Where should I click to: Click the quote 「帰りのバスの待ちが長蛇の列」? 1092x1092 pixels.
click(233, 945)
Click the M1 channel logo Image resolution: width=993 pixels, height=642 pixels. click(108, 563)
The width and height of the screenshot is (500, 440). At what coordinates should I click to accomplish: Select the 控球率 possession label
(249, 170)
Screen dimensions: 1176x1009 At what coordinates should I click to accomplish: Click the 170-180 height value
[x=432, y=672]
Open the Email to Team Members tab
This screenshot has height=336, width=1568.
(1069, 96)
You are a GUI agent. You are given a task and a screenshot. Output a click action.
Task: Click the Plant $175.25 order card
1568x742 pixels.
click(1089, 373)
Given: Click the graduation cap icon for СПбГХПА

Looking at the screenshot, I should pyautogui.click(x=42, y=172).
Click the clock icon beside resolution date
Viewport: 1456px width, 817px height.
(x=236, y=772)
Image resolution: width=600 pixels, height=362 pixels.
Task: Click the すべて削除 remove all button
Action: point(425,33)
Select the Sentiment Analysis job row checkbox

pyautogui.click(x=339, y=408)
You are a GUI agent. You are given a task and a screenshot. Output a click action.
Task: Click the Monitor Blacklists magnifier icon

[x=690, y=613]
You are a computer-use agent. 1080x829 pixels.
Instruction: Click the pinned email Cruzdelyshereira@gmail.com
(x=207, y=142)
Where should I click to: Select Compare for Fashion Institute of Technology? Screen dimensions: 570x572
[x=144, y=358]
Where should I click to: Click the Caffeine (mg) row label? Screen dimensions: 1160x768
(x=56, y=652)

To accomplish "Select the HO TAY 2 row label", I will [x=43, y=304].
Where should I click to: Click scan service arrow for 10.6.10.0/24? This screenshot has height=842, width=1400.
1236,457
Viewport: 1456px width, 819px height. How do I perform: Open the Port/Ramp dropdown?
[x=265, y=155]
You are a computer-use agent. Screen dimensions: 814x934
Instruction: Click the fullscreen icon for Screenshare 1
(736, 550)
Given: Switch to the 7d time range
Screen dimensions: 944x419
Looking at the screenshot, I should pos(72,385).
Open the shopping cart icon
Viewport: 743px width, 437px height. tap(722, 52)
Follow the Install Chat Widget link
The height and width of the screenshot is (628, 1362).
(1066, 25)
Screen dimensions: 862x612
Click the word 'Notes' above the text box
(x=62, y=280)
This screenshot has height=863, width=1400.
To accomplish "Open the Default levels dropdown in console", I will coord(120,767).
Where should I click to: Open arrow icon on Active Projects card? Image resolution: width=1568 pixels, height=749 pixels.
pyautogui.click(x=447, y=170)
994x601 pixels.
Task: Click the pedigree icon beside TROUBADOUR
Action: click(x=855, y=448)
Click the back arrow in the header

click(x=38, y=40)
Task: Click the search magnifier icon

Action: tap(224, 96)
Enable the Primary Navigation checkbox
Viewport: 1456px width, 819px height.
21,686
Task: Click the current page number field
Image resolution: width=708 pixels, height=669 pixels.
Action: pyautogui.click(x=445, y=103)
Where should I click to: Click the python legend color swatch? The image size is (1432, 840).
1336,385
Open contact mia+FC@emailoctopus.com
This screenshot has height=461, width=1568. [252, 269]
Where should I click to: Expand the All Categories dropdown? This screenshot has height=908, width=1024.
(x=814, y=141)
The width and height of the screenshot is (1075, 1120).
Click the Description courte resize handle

==========

§ **DESCRIPTION OF THE TASK**: Find each line in the material above that contains the word "Open" with the same capitalization, and copy those lines out in full.

§ **TASK SOLUTION**:
Open the Email to Team Members tab
Viewport: 1456px width, 819px height. How do I perform: Open the Port/Ramp dropdown?
Open the shopping cart icon
To accomplish "Open the Default levels dropdown in console", I will coord(120,767).
Where should I click to: Open arrow icon on Active Projects card? Image resolution: width=1568 pixels, height=749 pixels.
Open contact mia+FC@emailoctopus.com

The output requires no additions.